- Film poster
- Directed by: Ray Nazarro
- Written by: Daniel B. Ullman
- Produced by: Walter Wanger Edward Morey Jr.
- Starring: Sterling Hayden Eve Miller
- Cinematography: Harry Neumann
- Edited by: William Austin Walter Hannemann
- Music by: Albert Sendrey
- Production company: Walter Wanger Productions
- Distributed by: Allied Artists Pictures Corporation
- Release date: February 22, 1953;
- Running time: 73 minutes
- Country: United States
- Language: English

= Kansas Pacific (film) =

1953 film by Ray Nazarro

Kansas Pacific is a 1953 American Cinecolor Western film released by Allied Artists Pictures and directed by Ray Nazarro. It stars Sterling Hayden and Eve Miller. While the film was released in 1953, the title screen clearly states "Copyright MCMLII" (1952). The film offers a fictionalized account of the struggle to build the Kansas Pacific Railway in the early 1860s just prior to the American Civil War. In the film the building of the railroad in Kansas is opposed by sympathizers of the South before it forms the Confederacy.

General-in-Chief of the United States Army Winfield Scott sends a Corps of Engineers captain (Hayden) incognito to complete the railroad in order to supply western Union outposts when the anticipated war starts. Opposing the railway is Confederate William Quantrill (Reed Hadley), whose mission is to stop or delay the railway from being completed.

Miller plays the only female character within the entire movie. This film also features Clayton Moore. Andrew V. McLaglen is credited as assistant director in the opening credits of this movie.

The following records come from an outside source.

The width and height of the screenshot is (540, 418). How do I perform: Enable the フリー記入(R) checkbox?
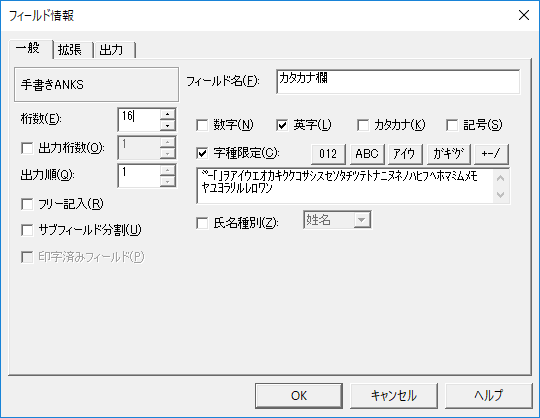click(27, 204)
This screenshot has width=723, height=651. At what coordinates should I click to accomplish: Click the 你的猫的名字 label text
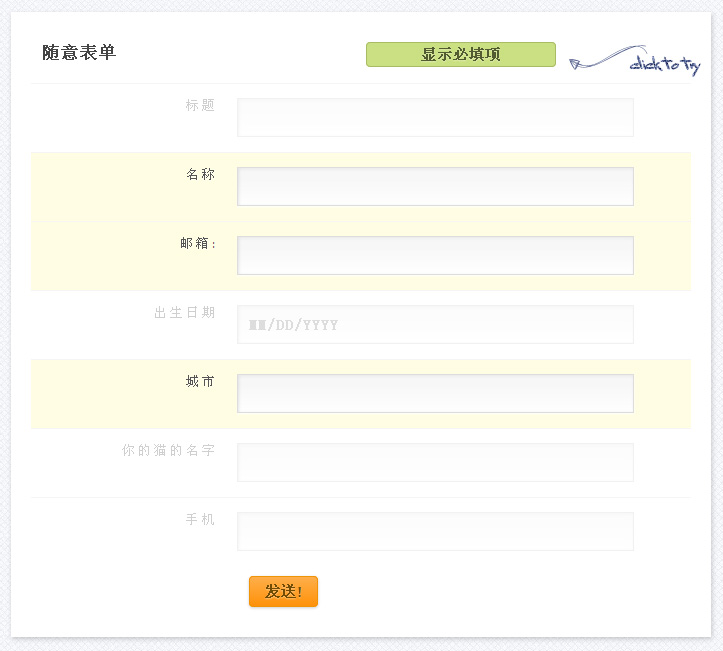coord(168,450)
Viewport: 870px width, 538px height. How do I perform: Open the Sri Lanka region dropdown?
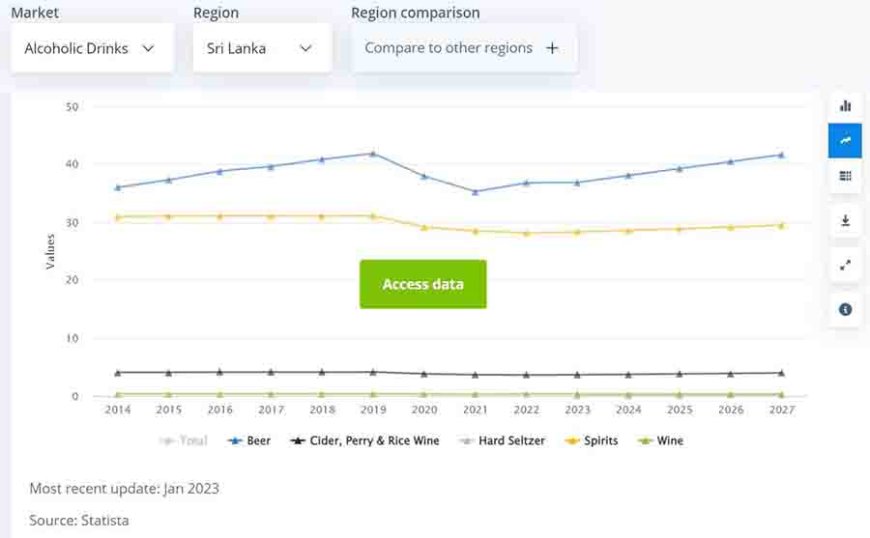(x=261, y=48)
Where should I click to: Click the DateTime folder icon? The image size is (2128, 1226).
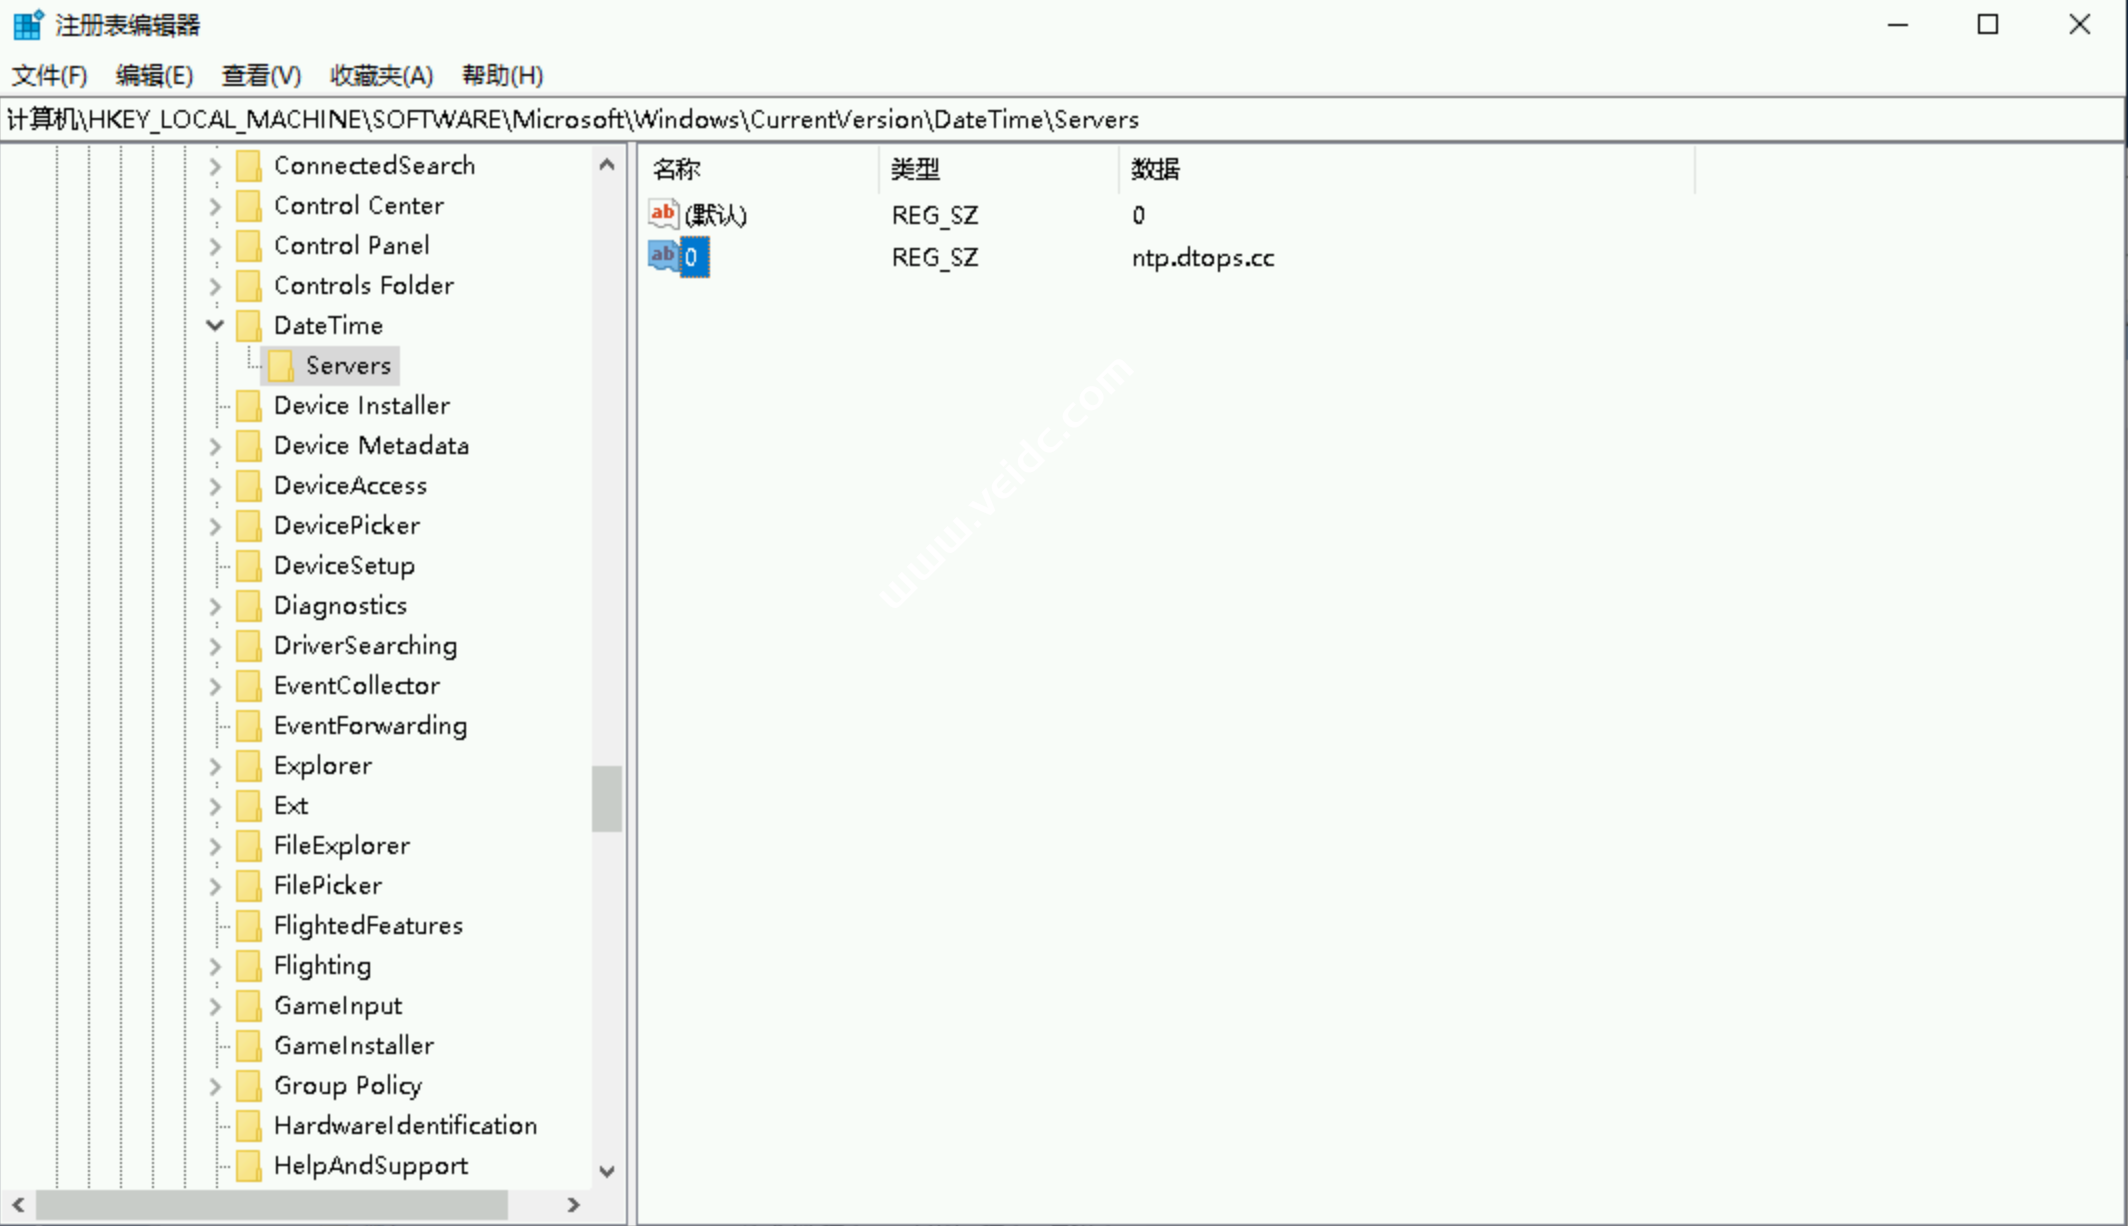click(x=249, y=326)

The rights to the film are currently in the public domain.

==Plot==
Prior to the Civil War but after the South has seceded from the U.S., the film centres on the efforts to build a railroad across Kansas toward the West Coast. Southern sympathizers attempt to sabotage the railroad construction efforts so U.S. Army Corps of Engineers Captain John Nelson is brought in to keep the project going. Captain Nelson must not only contend with the efforts of the saboteurs headed up by William Quantrill but also try to romance the railroad foreman's daughter, Barbara Bruce.

==Cast==
- Sterling Hayden as Captain John Nelson
- Eve Miller as Barbara Bruce
- Barton MacLane as Cal Bruce
- Reed Hadley as William Quantrill
- Irving Bacon as Casey
- James Griffith as Joe Farley
- Douglas Fowley as Max Janus
- Harry Shannon as Smokestack
- Myron Healey as Morey
- Clayton Moore as Henchman Stone
- Robert Keys as Lieutenant Stanton
- Tom Fadden as Gus Gustavson
- Jonathan Hale as Sherman Johnson
- Lane Bradford as Max (uncredited)
- Fred Graham as Corvin (uncredited)

==Production==
The movie was filmed at the Iverson Movie Ranch and the Sierra Railroad in what is now Railtown 1897 State Historic Park, Jamestown, California. Walter Mirisch of Allied Artists had Walter Wanger's name put on the picture as a producer, although he was in prison for shooting agent Jennings Lang, whom he believed to be having an affair with his wife, Joan Bennett. Thanks to Mirisch, Wanger received a producer's billing, salary and profit participation.